José Macotelo

Personal information
- Full name: José Macotelo Camacho
- Date of birth: July 12, 1985 (age 40)
- Place of birth: San José, Costa Rica
- Height: 5 ft 6 in (1.68 m)
- Position: Midfielder

Team information
- Current team: Carmelita

Senior career*
- Years: Team / Apps / (Gls)
- 2006–2010: Puntarenas / 79 / (9)
- 2010: → Chivas USA (loan) / 3 / (0)
- 2010–2011: Brujas / 20 / (2)
- 2011–2013: Belén Siglo XXI / 37 / (3)
- 2013–: Carmelita / 12 / (1)

= José Macotelo =

Costa Rican footballer (born 1985)

José Macotelo Camacho (born July 12, 1985) is a Costa Rican footballer. He currently plays for Carmelita.

==Career==
Macotelo started his professional career with Puntarenas of the Primera División.
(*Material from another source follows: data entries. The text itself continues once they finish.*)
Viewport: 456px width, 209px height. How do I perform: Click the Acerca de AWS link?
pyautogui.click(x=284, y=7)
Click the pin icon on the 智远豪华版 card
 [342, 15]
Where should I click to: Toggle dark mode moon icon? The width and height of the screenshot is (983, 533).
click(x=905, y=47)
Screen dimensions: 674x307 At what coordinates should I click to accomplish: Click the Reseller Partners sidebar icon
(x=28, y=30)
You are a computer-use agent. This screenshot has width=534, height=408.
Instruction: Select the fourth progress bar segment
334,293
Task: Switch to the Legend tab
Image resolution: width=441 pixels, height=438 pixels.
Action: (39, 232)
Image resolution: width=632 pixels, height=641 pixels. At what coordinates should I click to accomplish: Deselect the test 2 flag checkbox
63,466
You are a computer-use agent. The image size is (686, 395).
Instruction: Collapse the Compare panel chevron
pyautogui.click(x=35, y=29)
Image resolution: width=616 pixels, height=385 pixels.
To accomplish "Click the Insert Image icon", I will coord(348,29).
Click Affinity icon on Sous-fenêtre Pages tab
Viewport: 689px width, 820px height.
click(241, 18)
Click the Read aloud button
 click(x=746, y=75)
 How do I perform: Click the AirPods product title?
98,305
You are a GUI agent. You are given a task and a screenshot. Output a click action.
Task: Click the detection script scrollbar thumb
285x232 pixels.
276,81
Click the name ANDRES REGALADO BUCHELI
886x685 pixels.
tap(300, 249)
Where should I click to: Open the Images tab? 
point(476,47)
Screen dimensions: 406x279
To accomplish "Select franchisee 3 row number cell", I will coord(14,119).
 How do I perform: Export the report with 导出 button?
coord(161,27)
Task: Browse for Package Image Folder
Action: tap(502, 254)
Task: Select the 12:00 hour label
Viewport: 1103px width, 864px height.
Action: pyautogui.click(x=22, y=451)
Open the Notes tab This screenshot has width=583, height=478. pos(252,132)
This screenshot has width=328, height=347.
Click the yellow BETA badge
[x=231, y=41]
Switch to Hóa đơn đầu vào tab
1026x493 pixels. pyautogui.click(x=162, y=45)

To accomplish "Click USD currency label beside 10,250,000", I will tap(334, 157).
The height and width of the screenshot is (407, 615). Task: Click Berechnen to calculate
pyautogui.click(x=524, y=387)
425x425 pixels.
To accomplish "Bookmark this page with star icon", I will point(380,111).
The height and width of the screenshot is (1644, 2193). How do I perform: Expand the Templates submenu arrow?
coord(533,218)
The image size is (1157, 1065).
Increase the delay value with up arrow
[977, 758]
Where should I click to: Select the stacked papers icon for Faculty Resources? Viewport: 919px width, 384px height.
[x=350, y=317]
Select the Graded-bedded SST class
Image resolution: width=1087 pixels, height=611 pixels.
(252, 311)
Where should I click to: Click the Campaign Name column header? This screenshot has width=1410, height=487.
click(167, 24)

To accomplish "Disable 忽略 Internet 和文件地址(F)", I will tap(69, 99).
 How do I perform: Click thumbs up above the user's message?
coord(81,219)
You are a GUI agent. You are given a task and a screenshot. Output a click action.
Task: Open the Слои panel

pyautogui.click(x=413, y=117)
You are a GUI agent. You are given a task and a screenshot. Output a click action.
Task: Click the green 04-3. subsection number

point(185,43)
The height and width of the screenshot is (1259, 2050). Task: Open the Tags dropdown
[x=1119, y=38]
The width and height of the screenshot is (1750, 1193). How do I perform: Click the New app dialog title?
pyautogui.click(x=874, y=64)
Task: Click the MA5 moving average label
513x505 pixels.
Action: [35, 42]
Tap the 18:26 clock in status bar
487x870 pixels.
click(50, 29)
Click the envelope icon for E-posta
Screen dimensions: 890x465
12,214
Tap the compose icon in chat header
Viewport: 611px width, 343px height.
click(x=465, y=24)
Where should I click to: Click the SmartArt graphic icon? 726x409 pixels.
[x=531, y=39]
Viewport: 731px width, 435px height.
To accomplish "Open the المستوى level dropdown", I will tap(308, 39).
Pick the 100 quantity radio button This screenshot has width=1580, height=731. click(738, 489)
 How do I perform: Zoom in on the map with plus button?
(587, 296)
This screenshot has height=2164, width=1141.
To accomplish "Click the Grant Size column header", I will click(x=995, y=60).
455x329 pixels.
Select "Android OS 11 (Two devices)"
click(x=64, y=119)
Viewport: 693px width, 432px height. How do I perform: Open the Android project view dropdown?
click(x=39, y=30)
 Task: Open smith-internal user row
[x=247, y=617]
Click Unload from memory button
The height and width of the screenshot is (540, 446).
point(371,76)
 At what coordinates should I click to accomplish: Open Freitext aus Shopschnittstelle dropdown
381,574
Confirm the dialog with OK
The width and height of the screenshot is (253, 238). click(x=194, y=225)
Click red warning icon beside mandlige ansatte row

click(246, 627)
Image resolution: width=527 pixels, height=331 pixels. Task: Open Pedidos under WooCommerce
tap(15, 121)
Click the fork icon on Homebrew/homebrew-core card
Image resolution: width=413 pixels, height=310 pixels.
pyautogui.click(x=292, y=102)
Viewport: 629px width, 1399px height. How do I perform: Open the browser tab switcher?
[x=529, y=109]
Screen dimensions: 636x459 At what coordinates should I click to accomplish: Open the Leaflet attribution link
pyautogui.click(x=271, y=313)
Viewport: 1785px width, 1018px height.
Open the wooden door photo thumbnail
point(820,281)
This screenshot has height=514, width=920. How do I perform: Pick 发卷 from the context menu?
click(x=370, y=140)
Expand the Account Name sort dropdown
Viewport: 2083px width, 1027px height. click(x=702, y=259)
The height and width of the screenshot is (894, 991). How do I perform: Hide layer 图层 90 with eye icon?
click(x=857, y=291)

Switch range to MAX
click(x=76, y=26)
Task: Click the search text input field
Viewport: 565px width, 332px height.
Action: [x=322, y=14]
He has made 73 appearances for Puntarenas, beginning with his debut as a second-half substitute against Santos de Guápiles on August 13, 2006.

Macotelo was signed by Chivas USA on loan from Puntarenas on April 30, 2010. His loan was cancelled on July 1, 2010, after he made only a handful of substitute appearances for Chivas USA.